◆ **Challenge 1**: From the text on cross validation, copy word for word the passage starting with "By using a separate" and going on through "to new situations.".
◆ **Challenge 2**: Resume the text on cross validation, picking up right after its final sentence.

◆ **Given text**:

┌────────

# Cross Validation

## Cross Validation


### 1. Overfitting Defined

**Overfitting** occurs when a machine learning model learns the training data, including the noise and random fluctuations, too well.

* **Result:** An overfit model achieves a **perfect or near-perfect score** (e.g., $100\%$ accuracy) on the data it was trained on.
* **Failure:** The model has memorized the answers rather than learned the underlying patterns. Consequently, it **fails to predict anything useful** on new, previously unseen data. This is the definition of **poor generalization**.

### 2. The Solution: Data Splitting

To prevent overfitting and obtain an unbiased measure of a model's true predictive power, the available data must be split into two or three distinct, non-overlapping sets:

| Data Set | Purpose | Role in Experiment |
| :--- | :--- | :--- |
| **Training Set** ($\mathbf{X}_{\text{train}}, \mathbf{y}_{\text{train}}$) | Used to **learn the parameters** of the prediction function (i.e., train the model). | **Model Development** |
| **Test Set** ($\mathbf{X}_{\text{test}}, \mathbf{y}_{\text{test}}$) | Held out and used **only once** at the very end to evaluate the model's performance on unseen data. | **Final Evaluation** |

By using a separate **test set**, the researcher ensures that the model is evaluated on data it has never encountered, providing an honest assessment of its ability to **generalize** to new situations.

https://scikit-learn.org/stable/modules/cross_validation.html

### Underfitting and Overfitting

In statistics, overfitting is "the production of an analysis that corresponds too closely or exactly to a particular set of data, and may therefore fail to fit additional data or predict future observations reliably". An overfitted model is a statistical model that contains more parameters than can be justified by the data.

If you're overfitting, or you are getting great training scores and poor  test scores, try removing the lesser performing features. The model is just memorizing the training data.

└────────

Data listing
┌────────

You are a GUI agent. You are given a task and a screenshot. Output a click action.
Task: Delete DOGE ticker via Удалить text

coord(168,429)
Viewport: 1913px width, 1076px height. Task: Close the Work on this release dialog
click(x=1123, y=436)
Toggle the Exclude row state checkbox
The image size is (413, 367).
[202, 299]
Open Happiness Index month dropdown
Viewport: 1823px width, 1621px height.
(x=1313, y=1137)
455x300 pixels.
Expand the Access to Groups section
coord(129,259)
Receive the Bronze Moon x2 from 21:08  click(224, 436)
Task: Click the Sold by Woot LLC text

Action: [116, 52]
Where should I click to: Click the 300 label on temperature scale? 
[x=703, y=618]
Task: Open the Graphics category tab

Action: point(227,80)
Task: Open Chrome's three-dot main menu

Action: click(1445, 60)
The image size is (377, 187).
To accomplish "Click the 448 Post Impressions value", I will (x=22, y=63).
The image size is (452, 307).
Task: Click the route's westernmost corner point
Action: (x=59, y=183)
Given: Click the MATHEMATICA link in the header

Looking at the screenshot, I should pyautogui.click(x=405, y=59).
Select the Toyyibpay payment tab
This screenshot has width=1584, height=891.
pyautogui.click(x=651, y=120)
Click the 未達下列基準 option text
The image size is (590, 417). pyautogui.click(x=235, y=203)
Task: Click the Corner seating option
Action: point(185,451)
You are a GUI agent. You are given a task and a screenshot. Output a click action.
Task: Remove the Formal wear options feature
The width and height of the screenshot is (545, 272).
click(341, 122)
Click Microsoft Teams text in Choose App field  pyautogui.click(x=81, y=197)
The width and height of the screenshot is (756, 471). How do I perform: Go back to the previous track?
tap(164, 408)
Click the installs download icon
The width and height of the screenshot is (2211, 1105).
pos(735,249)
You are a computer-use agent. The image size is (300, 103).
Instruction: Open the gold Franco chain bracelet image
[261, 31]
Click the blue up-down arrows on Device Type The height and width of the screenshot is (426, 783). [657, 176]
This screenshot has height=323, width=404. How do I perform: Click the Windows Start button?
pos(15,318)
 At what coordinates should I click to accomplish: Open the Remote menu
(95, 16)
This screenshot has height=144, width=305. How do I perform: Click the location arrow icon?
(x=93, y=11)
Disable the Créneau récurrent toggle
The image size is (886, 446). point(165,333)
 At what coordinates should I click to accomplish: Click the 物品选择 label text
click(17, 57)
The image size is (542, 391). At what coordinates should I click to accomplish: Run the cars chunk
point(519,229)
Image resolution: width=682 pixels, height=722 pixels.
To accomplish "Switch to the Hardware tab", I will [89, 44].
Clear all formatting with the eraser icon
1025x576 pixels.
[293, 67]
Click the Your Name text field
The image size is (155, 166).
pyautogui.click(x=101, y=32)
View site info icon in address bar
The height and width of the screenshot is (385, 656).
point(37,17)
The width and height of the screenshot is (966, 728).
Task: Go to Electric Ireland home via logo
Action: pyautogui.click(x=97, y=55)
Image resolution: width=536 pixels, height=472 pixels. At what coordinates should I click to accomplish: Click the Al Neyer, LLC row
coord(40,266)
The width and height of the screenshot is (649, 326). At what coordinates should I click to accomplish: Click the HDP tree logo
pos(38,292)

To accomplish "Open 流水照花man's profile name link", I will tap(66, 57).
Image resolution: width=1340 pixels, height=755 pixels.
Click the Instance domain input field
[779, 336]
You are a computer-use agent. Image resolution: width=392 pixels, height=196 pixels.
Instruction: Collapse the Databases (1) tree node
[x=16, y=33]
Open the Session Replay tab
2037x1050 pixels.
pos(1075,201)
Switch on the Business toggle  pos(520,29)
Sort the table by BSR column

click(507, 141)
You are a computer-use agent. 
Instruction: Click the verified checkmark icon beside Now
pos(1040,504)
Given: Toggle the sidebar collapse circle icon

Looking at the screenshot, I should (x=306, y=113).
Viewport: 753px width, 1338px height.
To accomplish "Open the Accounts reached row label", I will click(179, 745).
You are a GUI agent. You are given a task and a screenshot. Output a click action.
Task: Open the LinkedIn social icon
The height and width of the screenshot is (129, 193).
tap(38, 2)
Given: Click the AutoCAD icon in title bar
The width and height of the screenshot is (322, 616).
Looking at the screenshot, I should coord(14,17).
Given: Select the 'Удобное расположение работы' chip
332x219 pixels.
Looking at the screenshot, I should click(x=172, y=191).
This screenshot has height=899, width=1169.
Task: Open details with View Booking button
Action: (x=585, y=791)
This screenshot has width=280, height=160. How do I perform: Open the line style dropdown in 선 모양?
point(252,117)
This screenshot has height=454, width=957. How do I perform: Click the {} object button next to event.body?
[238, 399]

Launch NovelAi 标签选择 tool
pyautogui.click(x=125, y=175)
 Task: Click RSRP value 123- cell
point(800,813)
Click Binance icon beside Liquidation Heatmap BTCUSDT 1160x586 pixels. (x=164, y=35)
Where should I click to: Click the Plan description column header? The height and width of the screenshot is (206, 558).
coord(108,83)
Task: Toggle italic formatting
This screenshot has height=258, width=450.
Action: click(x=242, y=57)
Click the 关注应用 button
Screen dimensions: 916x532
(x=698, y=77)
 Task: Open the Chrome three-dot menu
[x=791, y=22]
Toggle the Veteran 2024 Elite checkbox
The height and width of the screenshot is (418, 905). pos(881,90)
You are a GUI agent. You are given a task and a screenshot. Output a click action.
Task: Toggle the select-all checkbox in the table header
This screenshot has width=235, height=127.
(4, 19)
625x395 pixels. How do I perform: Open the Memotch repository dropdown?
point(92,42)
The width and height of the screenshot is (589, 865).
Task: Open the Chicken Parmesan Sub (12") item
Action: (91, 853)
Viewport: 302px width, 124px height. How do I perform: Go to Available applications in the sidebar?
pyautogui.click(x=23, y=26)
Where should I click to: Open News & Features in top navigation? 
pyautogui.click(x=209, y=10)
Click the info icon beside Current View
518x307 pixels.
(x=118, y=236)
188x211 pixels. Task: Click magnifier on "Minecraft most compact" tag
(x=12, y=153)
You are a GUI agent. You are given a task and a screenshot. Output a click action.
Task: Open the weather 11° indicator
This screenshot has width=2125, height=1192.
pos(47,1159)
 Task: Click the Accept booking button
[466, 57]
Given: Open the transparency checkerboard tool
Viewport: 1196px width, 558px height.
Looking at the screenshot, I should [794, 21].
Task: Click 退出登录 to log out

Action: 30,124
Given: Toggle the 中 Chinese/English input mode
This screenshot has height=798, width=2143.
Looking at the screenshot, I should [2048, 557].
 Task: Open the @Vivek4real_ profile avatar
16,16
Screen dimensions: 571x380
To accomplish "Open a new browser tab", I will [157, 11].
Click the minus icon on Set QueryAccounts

└────────

◆ **Task response 1**:
By using a separate **test set**, the researcher ensures that the model is evaluated on data it has never encountered, providing an honest assessment of its ability to **generalize** to new situations.

◆ **Task response 2**:
Underfitting occurs when a statistical model cannot adequately capture the underlying structure of the data. An under-fitted model is a model where some parameters or terms that would appear in a correctly specified model are missing.[2] Under-fitting would occur, for example, when fitting a linear model to non-linear data. Such a model will tend to have poor predictive performance.

If you're underfitting, or you are getting poor training scores and test scores, try adding more data or more features.

https://en.wikipedia.org/wiki/Overfitting

Please review the following regarding under-fitting and over-fitting:<br />
https://scikit-learn.org/stable/auto_examples/model_selection/plot_underfitting_overfitting.html

### Underfitting / Overfitting Fixes

#### Underfitting
* Get more data
* Get more features

#### Overfitting:
* Cross Validation
* Regularization
* Remove weak features

https://medium.com/ml-research-lab/under-fitting-over-fitting-and-its-solution-dc6191e34250

### Supervised vs Unsupervised

* Supervised: Uses target with model.fit
* Unsupervised: Doesn't use target with model.fit

## Out of Sample Testing (Cross Validation)

Sometimes called rotation estimation or out-of-sample testing, is any of various similar model validation techniques for assessing how the results of a statistical analysis will generalize to an independent data set. It is mainly used in settings where the goal is prediction, and one wants to estimate how accurately a predictive model will perform in practice. In a prediction problem, a model is usually given a dataset of known data on which training is run (training dataset), and a dataset of unknown data (or first seen data) against which the model is tested (called the validation dataset or testing set). The goal of cross-validation, out of sample testing, is to test the model's ability to predict new data that was not used in estimating it, in order to flag problems like overfitting or selection bias and to give an insight on how the model will generalize to an independent dataset (i.e., an unknown dataset, for instance from a real problem).

https://en.wikipedia.org/wiki/Cross-validation_(statistics)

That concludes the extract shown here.